Oxygen radical absorbance capacity

An oxygen radical absorbance capacity (ORAC) assay was conducted per the method in the literature65. Briefly, 100 μL of fluorescein (10 μM) and a 50 μL sample (0.1 mg/mL) of Trolox (15–250 μM) were transferred into a 96-well plate. Subsequently, 50 μL of 2, 2’-azobis(2-methylpropionamidine) dihydrochloride (500 mM) was added and the fluorescence of the mixture was recorded for 2 h at 485-nm excitation and 528-nm emission in a Synergy LX microplate reader (BioTek, Winooski, VT, USA). The ORAC was reported in terms of micromoles of Trolox equivalents (TE) per gram of dry RPH sample (µmol TE/g RPH)65.
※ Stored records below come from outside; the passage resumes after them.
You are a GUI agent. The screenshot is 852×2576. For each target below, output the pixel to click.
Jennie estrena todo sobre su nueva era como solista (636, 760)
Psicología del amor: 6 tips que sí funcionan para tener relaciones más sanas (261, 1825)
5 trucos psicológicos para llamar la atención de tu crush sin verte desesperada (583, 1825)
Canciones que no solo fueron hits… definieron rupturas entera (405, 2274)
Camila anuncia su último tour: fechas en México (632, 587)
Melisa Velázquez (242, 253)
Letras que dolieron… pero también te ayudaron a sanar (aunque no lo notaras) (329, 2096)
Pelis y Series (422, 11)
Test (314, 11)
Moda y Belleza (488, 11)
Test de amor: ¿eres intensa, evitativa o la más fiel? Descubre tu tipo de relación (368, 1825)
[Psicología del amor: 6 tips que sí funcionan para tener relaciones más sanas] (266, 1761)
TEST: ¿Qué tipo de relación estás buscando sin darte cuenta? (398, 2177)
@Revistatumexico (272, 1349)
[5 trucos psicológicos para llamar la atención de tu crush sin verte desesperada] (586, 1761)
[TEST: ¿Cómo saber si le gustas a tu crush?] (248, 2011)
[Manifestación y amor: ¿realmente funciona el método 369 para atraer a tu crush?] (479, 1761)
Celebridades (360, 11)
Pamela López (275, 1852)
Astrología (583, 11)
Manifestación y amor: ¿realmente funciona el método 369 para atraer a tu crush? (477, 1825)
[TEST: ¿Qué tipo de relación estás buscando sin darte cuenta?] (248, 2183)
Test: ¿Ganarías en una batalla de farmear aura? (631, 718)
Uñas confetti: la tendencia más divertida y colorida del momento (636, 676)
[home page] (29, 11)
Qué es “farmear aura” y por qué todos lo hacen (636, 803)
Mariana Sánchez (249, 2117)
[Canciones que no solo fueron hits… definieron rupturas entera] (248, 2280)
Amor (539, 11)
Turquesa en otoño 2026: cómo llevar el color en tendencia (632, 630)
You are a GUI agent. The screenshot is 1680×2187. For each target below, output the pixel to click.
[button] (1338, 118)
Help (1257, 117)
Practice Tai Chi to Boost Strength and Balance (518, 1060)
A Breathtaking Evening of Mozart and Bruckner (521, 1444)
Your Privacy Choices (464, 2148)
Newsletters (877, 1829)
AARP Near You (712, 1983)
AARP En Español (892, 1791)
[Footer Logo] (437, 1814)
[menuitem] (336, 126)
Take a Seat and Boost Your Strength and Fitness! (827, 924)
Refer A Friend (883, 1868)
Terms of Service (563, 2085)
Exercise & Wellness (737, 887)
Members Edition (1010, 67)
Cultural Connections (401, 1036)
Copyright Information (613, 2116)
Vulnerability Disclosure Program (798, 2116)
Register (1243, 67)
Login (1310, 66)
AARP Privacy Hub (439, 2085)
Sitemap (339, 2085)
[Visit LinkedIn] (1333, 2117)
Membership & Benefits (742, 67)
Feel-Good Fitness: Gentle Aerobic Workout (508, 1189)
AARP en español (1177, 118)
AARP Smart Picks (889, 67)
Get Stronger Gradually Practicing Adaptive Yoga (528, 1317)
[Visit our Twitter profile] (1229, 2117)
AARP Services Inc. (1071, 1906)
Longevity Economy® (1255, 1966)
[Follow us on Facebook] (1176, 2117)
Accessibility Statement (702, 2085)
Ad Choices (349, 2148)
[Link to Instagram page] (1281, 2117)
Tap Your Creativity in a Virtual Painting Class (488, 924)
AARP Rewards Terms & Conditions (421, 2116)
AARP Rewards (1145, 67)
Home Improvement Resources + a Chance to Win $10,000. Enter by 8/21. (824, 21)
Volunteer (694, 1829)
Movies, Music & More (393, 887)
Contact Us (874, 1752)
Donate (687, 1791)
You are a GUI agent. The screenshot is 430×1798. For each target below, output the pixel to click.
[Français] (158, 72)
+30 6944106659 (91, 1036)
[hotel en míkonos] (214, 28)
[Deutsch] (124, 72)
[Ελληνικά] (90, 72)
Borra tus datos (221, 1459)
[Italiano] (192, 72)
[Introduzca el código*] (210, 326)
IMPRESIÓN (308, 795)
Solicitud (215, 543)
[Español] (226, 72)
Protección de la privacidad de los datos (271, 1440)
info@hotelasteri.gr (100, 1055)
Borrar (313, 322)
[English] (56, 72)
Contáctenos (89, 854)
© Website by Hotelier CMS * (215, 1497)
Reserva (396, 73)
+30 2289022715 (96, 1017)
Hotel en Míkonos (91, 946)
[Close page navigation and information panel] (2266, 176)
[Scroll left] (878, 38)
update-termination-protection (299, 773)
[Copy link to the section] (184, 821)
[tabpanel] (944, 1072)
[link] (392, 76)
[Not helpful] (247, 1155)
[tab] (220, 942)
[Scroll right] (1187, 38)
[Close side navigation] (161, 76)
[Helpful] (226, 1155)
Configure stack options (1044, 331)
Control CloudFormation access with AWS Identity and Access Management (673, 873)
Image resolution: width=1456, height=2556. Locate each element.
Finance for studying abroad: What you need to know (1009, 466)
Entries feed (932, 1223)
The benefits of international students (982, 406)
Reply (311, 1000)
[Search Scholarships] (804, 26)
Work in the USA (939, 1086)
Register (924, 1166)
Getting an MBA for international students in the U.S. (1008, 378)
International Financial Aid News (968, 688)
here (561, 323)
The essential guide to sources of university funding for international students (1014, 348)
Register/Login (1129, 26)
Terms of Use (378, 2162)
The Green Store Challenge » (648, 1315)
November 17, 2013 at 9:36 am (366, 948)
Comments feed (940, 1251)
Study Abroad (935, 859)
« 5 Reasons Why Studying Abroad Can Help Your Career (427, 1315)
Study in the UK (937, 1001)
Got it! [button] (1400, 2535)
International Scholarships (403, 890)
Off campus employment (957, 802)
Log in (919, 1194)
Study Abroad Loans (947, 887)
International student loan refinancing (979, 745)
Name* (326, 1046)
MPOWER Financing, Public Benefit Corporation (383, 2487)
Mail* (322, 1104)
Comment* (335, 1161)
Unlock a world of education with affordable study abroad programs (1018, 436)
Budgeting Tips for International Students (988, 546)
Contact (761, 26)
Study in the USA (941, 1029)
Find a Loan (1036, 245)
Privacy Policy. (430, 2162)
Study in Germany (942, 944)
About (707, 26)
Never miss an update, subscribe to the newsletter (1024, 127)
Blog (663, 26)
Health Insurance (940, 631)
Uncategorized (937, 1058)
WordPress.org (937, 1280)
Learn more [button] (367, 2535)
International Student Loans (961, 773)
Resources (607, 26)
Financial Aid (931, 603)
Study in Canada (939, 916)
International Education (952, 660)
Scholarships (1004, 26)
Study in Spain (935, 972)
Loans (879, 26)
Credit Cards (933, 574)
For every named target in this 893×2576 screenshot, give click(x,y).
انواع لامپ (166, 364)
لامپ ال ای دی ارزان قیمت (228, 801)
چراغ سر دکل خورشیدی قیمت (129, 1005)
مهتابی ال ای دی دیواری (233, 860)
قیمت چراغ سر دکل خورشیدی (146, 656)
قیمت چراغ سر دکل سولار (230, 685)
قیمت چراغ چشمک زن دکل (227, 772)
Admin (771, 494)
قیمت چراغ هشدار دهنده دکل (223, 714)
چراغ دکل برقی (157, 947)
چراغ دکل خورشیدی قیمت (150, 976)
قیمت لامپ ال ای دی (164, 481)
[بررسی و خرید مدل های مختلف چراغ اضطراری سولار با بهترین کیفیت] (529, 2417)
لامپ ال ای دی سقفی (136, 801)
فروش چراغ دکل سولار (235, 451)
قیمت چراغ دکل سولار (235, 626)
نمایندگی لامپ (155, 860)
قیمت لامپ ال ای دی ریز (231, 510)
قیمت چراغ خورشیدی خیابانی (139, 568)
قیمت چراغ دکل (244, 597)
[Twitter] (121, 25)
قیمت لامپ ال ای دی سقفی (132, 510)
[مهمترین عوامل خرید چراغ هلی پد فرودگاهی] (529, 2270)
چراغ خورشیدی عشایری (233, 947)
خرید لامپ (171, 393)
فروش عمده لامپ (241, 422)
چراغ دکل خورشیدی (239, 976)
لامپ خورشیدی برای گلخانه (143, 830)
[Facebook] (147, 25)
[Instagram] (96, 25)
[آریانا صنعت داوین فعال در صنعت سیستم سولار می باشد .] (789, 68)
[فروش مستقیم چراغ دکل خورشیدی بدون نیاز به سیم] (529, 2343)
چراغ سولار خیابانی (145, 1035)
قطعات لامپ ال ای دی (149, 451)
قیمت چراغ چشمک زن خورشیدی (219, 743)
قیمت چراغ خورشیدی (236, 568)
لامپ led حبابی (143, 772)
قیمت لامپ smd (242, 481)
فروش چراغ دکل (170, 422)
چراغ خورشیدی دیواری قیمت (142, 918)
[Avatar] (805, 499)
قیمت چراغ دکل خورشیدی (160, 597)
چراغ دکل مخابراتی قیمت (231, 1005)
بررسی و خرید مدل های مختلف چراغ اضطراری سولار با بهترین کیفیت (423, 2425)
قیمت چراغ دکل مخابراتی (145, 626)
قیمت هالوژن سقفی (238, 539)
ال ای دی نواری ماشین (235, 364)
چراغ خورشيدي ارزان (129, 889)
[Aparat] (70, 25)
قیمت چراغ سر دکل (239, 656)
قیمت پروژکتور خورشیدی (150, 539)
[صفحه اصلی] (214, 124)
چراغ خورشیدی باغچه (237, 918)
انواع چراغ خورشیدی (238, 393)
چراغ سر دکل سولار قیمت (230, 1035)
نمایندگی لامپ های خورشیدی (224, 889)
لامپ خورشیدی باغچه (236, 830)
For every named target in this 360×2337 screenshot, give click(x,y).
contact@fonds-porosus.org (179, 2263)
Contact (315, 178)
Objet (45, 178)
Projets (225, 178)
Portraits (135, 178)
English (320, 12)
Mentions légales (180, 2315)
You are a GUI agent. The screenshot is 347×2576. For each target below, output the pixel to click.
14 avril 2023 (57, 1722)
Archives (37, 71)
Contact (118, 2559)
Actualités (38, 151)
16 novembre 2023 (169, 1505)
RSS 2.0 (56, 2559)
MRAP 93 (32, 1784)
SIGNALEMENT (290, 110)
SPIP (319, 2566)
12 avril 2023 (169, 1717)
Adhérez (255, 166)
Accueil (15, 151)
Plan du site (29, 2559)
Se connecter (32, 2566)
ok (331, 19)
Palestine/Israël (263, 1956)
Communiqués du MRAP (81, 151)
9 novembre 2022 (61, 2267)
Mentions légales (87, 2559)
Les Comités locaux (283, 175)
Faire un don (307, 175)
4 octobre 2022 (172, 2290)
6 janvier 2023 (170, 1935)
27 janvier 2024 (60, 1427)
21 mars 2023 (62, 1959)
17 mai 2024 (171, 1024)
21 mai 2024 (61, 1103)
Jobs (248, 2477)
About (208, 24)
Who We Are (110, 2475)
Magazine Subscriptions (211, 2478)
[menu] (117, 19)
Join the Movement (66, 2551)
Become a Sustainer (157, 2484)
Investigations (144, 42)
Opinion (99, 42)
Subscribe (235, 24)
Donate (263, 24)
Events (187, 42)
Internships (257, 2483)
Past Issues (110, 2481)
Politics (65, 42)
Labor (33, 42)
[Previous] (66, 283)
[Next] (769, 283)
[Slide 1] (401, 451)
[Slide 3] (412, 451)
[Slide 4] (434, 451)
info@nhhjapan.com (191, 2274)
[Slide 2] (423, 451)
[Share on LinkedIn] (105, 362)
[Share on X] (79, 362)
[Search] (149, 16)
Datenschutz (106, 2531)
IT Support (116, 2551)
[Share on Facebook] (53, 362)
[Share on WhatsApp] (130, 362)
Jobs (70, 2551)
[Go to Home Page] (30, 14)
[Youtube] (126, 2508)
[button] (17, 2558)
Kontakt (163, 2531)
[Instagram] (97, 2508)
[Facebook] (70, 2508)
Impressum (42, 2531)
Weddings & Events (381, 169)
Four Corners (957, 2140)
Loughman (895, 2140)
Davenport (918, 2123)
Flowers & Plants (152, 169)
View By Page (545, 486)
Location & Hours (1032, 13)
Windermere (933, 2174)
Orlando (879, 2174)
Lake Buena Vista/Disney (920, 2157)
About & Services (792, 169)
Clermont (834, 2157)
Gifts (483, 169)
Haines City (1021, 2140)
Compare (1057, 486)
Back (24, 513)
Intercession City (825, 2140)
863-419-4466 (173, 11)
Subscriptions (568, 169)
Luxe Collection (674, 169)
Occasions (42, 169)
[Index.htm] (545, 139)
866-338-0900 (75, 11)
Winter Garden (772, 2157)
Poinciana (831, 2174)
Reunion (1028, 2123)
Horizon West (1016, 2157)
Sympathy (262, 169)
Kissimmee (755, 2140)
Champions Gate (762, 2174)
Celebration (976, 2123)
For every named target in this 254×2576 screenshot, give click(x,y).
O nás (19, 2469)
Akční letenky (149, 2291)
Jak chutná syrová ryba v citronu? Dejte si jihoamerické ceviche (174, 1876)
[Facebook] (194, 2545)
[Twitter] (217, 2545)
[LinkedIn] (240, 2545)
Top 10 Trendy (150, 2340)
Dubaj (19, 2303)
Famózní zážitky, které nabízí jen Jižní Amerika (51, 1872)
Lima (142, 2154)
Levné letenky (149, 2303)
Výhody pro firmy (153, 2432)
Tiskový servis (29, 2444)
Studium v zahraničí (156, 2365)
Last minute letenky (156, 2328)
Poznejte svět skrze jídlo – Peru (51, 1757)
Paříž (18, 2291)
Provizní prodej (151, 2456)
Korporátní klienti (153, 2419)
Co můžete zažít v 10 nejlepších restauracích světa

$${\text{ROO}}\cdot + {\text{ AH}} \to {\text{ROOH}} + {\text{A}\cdot}$$
$${\text{ROO}}\cdot + {\text{ FLH}} \to {\text{ROOH}} + {\text{FL}\cdot}$$

Statistical analysis

All experiments were performed in greater than triplicate. Data were recorded as mean ± standard deviation (SD), and statistical analysis using one-way analysis of variance and Duncan's post hoc test were executed in SPSS (version 20.0; SPSS, Armonk, NY, USA). Statistical significance was indicated by p < 0.05. A Pearson correlation test was performed to highlight the correlation coefficients among the means.

Ethical approval

Oryza sativa plants were used in this study. Oryza sativa was obtained from the Agricultural Experiment Station, College of Agriculture and Natural Resources, National Chung-Hsing University (Taichung, Taiwan) were kindly provided by Dr. Wang Chang-Sheng (Taichung, Taiwan). The experimental research on plants complied with the relevant institutional, national, and international guidelines and legislation.